(What is being asked): The reply should repeat all of the data word for word, with no pictures.

============================================================

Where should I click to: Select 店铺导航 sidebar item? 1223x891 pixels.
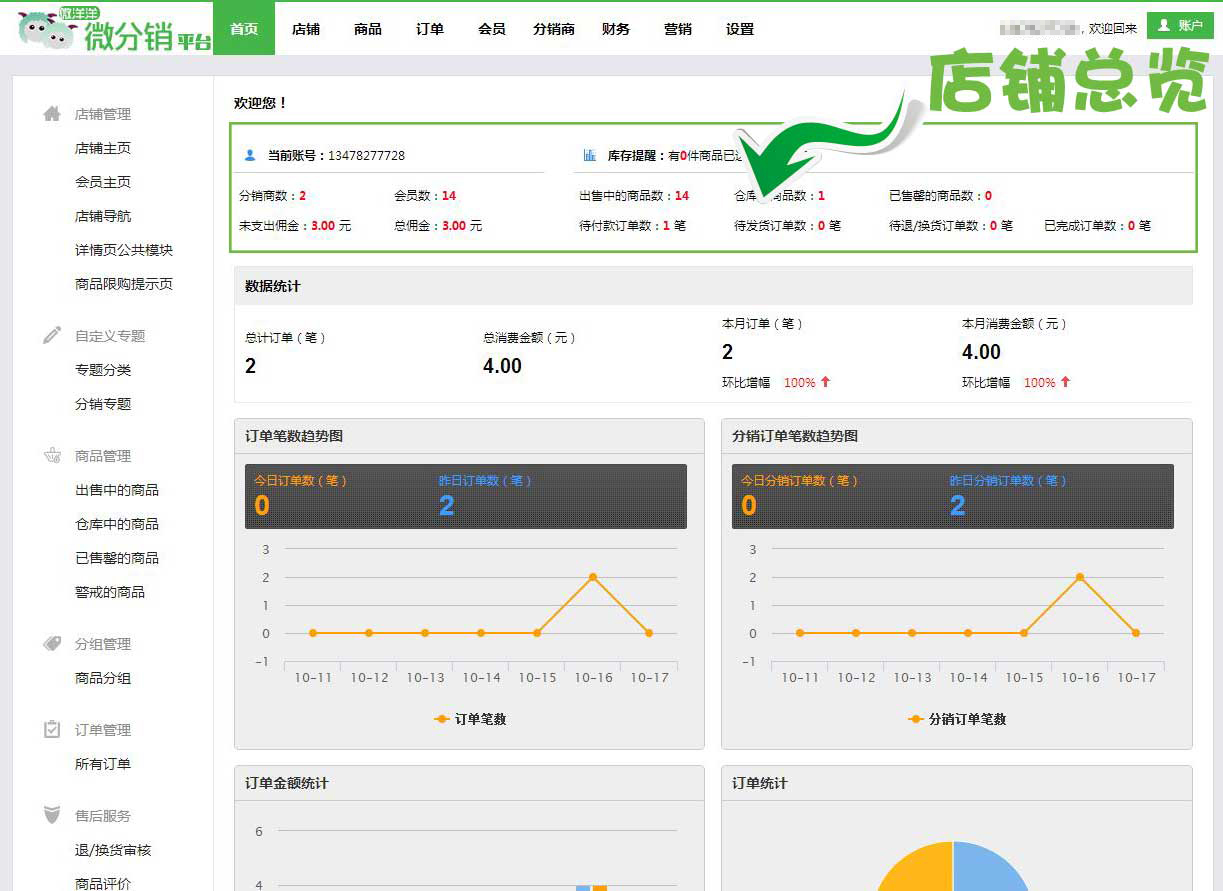[x=103, y=216]
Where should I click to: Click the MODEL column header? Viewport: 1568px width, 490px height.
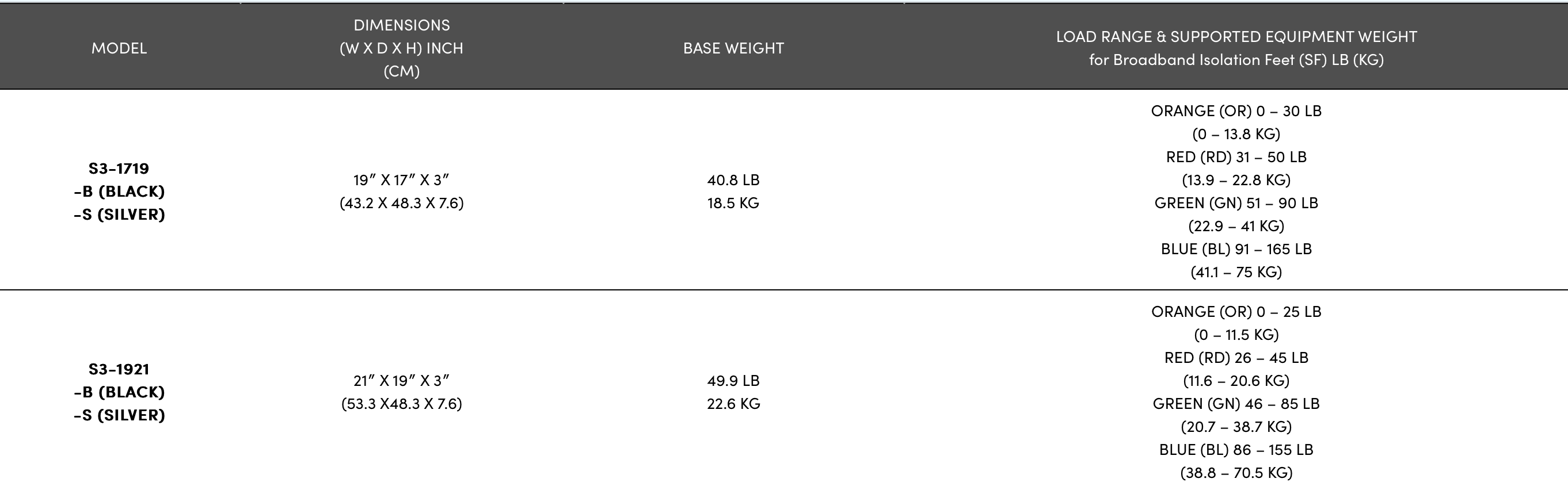coord(119,48)
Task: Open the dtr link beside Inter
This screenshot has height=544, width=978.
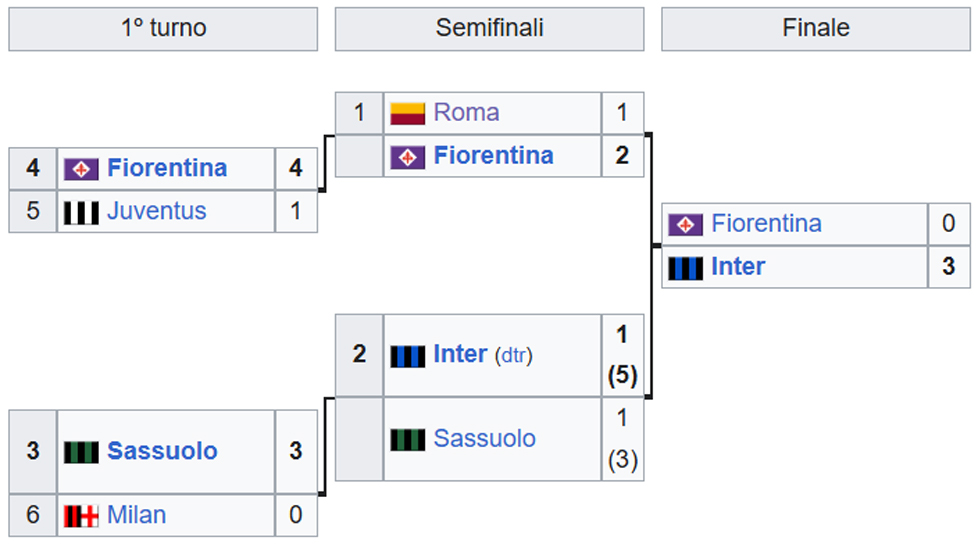Action: point(513,356)
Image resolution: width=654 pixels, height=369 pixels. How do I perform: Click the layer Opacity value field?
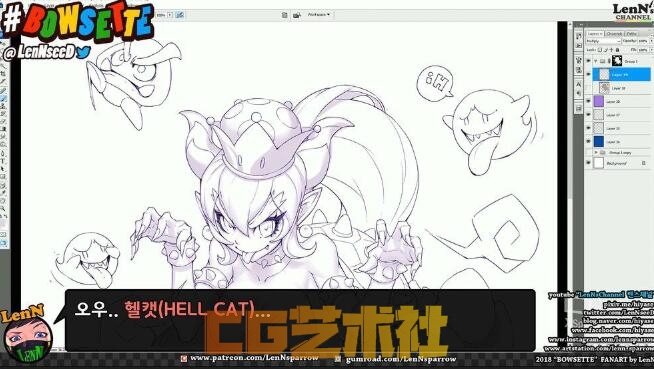click(x=643, y=41)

============================================================

(Result):
Where should I click to: Select 店铺导航 sidebar item? 1223x891 pixels.
[x=103, y=216]
Where should I click to: Click the MODEL column header? Viewport: 1568px width, 490px height.
coord(119,48)
Task: Open the dtr link beside Inter
This screenshot has height=544, width=978.
Action: point(513,356)
Image resolution: width=654 pixels, height=369 pixels. How do I perform: Click the layer Opacity value field?
click(x=643, y=41)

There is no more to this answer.